小さくため息をついて、「判れよ」と苛ついたように吐き捨ててくる。
「わかんねぇから聞いてんだよ」
「何?俺は今から君と別れたい訳を言わなきゃいけないの?」
「あぁ」
臨也は小さく吃驚したように身体を揺らして、一瞬傷ついた様な表情を見せた。しかし次の瞬間には再び笑顔を貼りつけている。
「言っていいの?」
「何でだ?」
「いや、なんでもない」
こうやって目を反らすのは泣きそうな時の癖。

「だって、俺振り回されてばっかなんだもん」
「どんな風に?」
「…うっさいなぁ、もう良いでしょ。ね、別れよ、もうそれでいいだろ。」

じゃあ、とこぼして臨也は席を立ち、こっちへ来て外へ出ようとするものだから、俺は迷わずその腕を強く掴んで壁に押し付けた。

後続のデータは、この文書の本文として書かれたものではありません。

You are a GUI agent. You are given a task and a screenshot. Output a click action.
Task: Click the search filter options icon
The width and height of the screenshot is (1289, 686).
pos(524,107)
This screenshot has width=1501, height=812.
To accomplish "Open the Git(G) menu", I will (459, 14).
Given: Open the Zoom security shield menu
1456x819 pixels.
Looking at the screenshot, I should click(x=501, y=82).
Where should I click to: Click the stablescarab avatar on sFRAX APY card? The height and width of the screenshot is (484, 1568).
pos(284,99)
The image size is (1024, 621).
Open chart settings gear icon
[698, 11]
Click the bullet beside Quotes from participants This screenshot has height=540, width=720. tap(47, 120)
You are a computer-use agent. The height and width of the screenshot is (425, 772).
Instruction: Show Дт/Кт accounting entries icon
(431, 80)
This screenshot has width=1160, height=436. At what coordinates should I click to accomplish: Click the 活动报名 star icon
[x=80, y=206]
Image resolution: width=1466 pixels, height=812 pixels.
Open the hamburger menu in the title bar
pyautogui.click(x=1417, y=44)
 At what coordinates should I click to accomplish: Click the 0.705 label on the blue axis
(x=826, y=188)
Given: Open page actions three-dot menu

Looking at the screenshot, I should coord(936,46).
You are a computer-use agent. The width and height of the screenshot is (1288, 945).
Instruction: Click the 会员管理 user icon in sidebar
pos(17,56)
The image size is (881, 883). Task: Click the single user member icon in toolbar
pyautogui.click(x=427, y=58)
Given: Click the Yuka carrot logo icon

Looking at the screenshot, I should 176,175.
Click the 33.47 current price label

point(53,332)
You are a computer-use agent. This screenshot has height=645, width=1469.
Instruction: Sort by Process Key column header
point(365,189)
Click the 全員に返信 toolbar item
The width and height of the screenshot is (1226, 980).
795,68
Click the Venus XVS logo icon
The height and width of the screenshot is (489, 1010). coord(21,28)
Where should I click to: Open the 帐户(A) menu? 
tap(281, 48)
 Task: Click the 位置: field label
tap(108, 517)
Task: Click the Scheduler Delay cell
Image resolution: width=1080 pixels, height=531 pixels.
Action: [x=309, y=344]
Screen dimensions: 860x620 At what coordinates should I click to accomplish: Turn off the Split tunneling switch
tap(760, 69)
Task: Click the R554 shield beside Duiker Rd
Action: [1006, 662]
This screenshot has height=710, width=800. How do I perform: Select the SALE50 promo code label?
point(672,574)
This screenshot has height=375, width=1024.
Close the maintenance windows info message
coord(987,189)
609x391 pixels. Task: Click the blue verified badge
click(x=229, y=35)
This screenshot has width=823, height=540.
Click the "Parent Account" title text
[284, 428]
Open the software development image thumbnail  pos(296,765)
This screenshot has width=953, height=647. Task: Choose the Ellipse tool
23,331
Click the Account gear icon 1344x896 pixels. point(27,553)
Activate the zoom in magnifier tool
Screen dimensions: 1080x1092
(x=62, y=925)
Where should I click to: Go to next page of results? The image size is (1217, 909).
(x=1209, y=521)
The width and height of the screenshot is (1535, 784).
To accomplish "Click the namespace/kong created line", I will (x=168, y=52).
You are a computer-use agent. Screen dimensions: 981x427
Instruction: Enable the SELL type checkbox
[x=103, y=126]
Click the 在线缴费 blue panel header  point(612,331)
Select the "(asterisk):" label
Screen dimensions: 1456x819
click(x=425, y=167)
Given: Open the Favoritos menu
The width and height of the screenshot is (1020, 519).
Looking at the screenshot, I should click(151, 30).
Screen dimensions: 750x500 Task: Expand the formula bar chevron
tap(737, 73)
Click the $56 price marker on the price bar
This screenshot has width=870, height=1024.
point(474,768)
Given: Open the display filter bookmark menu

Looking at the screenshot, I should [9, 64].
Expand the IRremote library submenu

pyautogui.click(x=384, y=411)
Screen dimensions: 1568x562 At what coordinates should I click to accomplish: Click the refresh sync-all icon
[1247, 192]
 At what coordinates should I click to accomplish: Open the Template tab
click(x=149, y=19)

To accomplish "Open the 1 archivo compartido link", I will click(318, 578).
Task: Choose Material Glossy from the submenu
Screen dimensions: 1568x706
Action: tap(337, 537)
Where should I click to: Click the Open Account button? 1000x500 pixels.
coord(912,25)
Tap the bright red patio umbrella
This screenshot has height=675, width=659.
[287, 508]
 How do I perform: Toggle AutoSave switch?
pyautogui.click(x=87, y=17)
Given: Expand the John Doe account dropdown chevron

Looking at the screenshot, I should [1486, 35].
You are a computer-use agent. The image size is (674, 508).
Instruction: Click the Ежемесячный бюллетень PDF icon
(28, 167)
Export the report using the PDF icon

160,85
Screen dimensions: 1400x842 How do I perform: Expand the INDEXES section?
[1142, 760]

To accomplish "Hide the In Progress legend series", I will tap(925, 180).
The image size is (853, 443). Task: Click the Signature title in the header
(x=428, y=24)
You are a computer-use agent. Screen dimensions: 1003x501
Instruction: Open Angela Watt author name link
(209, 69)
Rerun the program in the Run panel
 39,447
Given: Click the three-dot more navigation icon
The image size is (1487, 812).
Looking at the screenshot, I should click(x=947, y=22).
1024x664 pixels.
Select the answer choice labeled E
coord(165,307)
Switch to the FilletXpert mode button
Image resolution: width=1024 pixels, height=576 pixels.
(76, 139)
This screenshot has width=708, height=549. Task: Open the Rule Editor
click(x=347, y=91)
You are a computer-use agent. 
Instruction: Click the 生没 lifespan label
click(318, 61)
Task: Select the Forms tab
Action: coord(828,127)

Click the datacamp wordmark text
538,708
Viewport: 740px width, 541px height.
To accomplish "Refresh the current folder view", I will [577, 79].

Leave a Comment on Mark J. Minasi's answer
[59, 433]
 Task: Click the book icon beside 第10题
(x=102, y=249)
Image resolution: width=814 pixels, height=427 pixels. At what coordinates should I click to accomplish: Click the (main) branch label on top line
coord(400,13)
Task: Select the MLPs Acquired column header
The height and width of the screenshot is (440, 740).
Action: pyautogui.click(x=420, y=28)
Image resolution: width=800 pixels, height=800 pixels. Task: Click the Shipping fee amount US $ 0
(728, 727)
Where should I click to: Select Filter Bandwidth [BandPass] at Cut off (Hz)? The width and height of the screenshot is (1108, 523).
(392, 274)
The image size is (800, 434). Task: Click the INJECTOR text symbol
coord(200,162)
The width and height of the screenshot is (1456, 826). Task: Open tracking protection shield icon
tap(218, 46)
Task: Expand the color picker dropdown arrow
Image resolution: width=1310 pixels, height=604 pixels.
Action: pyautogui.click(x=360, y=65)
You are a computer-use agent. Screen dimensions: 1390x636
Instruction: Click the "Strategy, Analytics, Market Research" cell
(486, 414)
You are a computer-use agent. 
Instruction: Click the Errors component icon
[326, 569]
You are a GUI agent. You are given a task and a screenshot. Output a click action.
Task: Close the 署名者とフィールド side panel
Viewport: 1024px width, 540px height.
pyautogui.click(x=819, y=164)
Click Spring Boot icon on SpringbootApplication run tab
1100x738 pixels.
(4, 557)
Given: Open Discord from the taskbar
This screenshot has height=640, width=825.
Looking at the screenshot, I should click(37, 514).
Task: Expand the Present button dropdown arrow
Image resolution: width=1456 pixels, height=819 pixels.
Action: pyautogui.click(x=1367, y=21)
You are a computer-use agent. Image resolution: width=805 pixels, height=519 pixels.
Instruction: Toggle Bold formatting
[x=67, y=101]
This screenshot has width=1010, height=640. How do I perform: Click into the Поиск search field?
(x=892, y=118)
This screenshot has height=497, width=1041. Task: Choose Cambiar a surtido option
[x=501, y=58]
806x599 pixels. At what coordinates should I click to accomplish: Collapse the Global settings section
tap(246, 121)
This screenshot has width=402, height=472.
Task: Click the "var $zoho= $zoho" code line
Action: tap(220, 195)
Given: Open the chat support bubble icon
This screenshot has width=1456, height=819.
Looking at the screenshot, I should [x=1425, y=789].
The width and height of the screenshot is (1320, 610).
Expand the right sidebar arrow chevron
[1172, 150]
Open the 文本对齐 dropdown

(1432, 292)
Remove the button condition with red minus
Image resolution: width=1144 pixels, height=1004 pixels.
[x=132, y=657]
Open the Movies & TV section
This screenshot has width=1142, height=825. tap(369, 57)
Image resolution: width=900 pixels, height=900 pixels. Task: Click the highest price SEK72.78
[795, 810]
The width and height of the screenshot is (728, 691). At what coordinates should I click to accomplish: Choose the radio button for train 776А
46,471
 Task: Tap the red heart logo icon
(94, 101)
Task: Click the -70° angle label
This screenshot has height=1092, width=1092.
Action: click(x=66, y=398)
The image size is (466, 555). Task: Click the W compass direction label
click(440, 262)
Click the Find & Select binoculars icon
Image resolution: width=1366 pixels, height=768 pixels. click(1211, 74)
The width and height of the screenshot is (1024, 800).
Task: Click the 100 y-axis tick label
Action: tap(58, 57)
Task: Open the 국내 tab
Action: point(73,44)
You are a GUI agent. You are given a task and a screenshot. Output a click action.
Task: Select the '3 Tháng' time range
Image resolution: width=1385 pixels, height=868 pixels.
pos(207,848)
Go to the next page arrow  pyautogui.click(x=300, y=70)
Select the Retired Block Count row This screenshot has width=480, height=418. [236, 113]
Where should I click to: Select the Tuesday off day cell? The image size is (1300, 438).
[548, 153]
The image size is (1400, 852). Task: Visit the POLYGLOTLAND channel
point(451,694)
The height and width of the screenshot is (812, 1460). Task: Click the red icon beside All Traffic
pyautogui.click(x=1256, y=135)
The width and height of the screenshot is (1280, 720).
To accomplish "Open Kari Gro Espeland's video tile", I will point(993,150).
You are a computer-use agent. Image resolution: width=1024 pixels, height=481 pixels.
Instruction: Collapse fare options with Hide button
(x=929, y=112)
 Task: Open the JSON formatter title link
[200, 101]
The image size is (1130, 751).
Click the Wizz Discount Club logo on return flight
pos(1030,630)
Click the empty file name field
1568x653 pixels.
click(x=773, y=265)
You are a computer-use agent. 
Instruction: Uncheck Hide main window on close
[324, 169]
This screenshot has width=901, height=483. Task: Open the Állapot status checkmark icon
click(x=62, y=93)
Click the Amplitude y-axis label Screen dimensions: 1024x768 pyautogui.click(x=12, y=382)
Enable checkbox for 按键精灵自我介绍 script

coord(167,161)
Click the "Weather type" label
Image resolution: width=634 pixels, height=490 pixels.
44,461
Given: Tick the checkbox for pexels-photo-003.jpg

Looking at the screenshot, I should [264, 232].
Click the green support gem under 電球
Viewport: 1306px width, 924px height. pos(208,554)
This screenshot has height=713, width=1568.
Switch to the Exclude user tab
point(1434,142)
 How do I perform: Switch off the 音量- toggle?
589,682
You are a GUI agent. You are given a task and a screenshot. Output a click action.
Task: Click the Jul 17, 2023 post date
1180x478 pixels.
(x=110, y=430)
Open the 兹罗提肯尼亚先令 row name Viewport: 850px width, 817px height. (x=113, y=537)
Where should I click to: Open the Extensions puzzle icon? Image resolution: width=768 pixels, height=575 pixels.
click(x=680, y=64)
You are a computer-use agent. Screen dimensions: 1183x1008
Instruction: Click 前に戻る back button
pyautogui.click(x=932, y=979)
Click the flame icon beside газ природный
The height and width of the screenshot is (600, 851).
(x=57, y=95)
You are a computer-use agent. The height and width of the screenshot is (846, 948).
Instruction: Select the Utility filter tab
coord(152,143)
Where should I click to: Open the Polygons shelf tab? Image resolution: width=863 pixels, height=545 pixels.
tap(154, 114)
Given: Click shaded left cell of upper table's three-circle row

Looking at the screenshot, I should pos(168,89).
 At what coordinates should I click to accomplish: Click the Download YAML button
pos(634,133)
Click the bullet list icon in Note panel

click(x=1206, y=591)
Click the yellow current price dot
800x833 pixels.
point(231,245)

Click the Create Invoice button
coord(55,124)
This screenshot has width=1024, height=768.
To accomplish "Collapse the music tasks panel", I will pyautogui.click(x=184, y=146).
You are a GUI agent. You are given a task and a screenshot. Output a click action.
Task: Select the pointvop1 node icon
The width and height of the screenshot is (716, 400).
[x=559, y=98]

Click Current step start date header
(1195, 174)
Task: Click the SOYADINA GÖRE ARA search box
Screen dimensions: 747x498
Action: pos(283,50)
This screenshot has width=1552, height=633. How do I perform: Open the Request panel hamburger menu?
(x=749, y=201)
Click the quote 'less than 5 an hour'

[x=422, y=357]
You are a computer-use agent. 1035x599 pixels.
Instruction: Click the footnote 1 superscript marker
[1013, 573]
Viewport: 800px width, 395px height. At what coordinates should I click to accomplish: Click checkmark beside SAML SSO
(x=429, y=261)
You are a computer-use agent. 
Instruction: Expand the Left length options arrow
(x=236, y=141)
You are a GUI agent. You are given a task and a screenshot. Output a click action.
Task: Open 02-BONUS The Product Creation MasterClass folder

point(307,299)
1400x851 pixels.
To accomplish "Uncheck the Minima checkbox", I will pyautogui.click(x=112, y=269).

痛みに呻き声が上がるが、少し力を緩めるだけで特に気にとめることもなくそのまま急かす。
「ほら、どんな風にだよ。」
「うるさい、離せ、離せよ!」
「もう別れるんだろ、だったら最後に言えよ」
その瞬間、臨也は息を止めて目を小さく見開いた。目がしらが赤くなっているのにだって、俺なら気がつける。

「……そうだよ、もう最後だから、言ってやるよ」
俯いていた臨也が顔を上げた。強い視線に貫かれる、ぞくりとする。

「追いかけて追いかけて好かれようとして、一日中気にしちゃって仕事も手につかなくなりそうになる程。その上自慰だってするようになっちゃって俺もう汚れちゃって、ていうか処女奪われたのにキスだけは奪われないままってどういうことなんだろうね?なのにセックスだけはがっついてきて中には出すし気遣いはしないし、でも俺が嫌だって言えばすぐやめるところとか訳が分からなくて、振り回されてばっかりだし。好きだとか何も言葉くれないのに、もしかして身体だけの関係なの?とか言えば怒られて、でも実際そうじゃない!今思えば俺間違ったこと言ってないよね!なのに怒られるとか超理不尽!休日だって家に行くのは俺ばっかり、夜だって押しかけるのも俺ばっかりで、誘ってくれたことなんて一度だってあるものか!しかも今一か月ぶりに会うのに全然反応なしで、どこにいただとか何してただとか何も聞いてこない!それどころか俺が別れようって言ったらあっさりもう別れる話になってて、これはもう俺好かれてなかったって思ってもいいよね?いいんだよね?わかったよ俺、シズちゃんも俺に疲れてたんでしょ?いなくなって丁度いい位に思ってたって知ってるよ?もう関わらないからそれでおしまいにしよう。ずっとずっとずっと好きで今だって大好きなのに、もうこんなの嫌だよ。一方通行な思いする位なら別れようよ。これ以上いたら頭が可笑しくなりそうだ!」

最初はゆっくりとした聞きやすい話し方だったのに、次第にまくしたてるように変わっていく様は見ていてとても面白い。
はぁはぁと肩で息をする臨也は随分と興奮しているようで、目にはうっすらと涙が浮かんでいる。

「…どいて。もう話したから。ばいばい」
「あぁ」

あっさりとどいてやると、臨也は露の量を更に増やして俺の前から離れていく。
ドアを勢いよく開けて勢いよく閉めて、しかし俺とは違って常人の力である臨也では扉を壊すまでには至らない。

きっと今頃泣いているのだろう。
俺のことだけを考えて泣きながら一人家に戻って、そしてそこでもまた考えてしまうのだろう。

俺はその様子を考えて唇の端が上がるのを抑えられぬまま、靴を脱いで家の中へ入って行った。